> _Saved data entries_:
=== Begin Enclosure ===

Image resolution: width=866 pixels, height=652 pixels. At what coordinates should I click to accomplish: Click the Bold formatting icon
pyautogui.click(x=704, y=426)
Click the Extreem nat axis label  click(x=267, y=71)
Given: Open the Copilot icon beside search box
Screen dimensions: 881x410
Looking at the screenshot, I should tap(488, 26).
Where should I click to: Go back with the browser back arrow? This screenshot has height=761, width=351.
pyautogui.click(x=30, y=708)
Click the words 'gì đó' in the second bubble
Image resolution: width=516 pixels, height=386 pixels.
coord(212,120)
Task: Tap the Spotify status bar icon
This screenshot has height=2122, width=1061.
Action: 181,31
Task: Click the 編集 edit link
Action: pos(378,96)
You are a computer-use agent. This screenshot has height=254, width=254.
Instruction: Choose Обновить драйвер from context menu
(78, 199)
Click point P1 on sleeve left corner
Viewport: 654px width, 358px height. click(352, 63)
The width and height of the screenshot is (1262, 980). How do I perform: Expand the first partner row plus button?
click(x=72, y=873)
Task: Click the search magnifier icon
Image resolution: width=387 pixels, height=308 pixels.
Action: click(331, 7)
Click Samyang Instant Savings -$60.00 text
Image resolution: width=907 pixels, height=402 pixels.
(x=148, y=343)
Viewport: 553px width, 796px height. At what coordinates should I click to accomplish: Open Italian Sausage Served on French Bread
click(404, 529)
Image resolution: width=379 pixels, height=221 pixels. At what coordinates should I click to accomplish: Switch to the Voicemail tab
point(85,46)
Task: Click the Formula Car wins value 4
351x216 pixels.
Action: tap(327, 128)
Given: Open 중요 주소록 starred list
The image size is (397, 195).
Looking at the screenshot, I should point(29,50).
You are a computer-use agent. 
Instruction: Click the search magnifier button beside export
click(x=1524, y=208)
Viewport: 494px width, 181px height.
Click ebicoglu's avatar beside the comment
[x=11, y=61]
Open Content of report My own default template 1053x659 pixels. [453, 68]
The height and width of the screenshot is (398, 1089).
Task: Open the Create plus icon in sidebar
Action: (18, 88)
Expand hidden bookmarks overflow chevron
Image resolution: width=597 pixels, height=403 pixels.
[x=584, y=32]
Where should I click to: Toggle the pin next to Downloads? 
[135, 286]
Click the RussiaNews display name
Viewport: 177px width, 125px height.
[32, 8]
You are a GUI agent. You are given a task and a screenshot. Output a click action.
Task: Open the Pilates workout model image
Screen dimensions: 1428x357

=== End Enclosure ===

> _PROBLEM REQUIREMENTS_:
Set down, word for word, every line from the line that holds "351x216 pixels." to the end of the entries above, including both ends.

> _EXERCISE SOLUTION_:
351x216 pixels.
Action: tap(327, 128)
Given: Open 중요 주소록 starred list
The image size is (397, 195).
Looking at the screenshot, I should point(29,50).
You are a computer-use agent. 
Instruction: Click the search magnifier button beside export
click(x=1524, y=208)
Viewport: 494px width, 181px height.
Click ebicoglu's avatar beside the comment
[x=11, y=61]
Open Content of report My own default template 1053x659 pixels. [453, 68]
The height and width of the screenshot is (398, 1089).
Task: Open the Create plus icon in sidebar
Action: (18, 88)
Expand hidden bookmarks overflow chevron
Image resolution: width=597 pixels, height=403 pixels.
[x=584, y=32]
Where should I click to: Toggle the pin next to Downloads? 
[135, 286]
Click the RussiaNews display name
Viewport: 177px width, 125px height.
[32, 8]
You are a GUI agent. You are given a task and a screenshot. Output a click action.
Task: Open the Pilates workout model image
Screen dimensions: 1428x357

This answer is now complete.